“夕方になれば暑さは和らぎ、涼しい風が吹く今日この頃だ。日暮れを待ちかねたのか虫は競うように嗚き始める。耳を傾けながら部屋の電気を消して、しばしの合唱を楽しんでいる。虫が一日を通じて最も元気なのはこの時間帯。「リーリーリーリーリー・・・」。室外機の中にコオロギがいるのかしら。「リーリー」「リーリー」と鳴き合う二匹の声は愛らしい。はす向かいの公園の草むらでは大合唱だ。その高低や大小が彼のように湧き上がるコーラスは実に見事だ。寝転がって、じっと目を閉じている。
「シューッ」―。車が通ると虫はしばし沈黙し、またゆっくりと奏でる。夜は始まったばかりだ。”(10月5日付け中日新聞)
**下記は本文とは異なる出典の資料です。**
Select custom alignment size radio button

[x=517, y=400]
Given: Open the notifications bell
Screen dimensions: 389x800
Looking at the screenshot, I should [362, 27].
愛知県日進市の自営業・青山さん(女・58)の投稿文です。「草むらコンサート」この言葉にハッとした。防音が良くなったせいか、耳が遠くなったせいか、それとも虫が少なくなったせいか、ボクは最近虫の声を意識したことがない。聞く時間的余裕がないとは言えない、傾ける意識がないのだろうか。青山さんは電気を消して合唱を楽しんだと言われる。至極の時間であったろう。でもそうするかしないかは個人の姿勢である。生活は豊かになったが、心のゆとりはなくなった。それが現代だとすると、何かがおかしい。スマホやテレビに向ける時間を、もう少し自然の中におけないだろうか。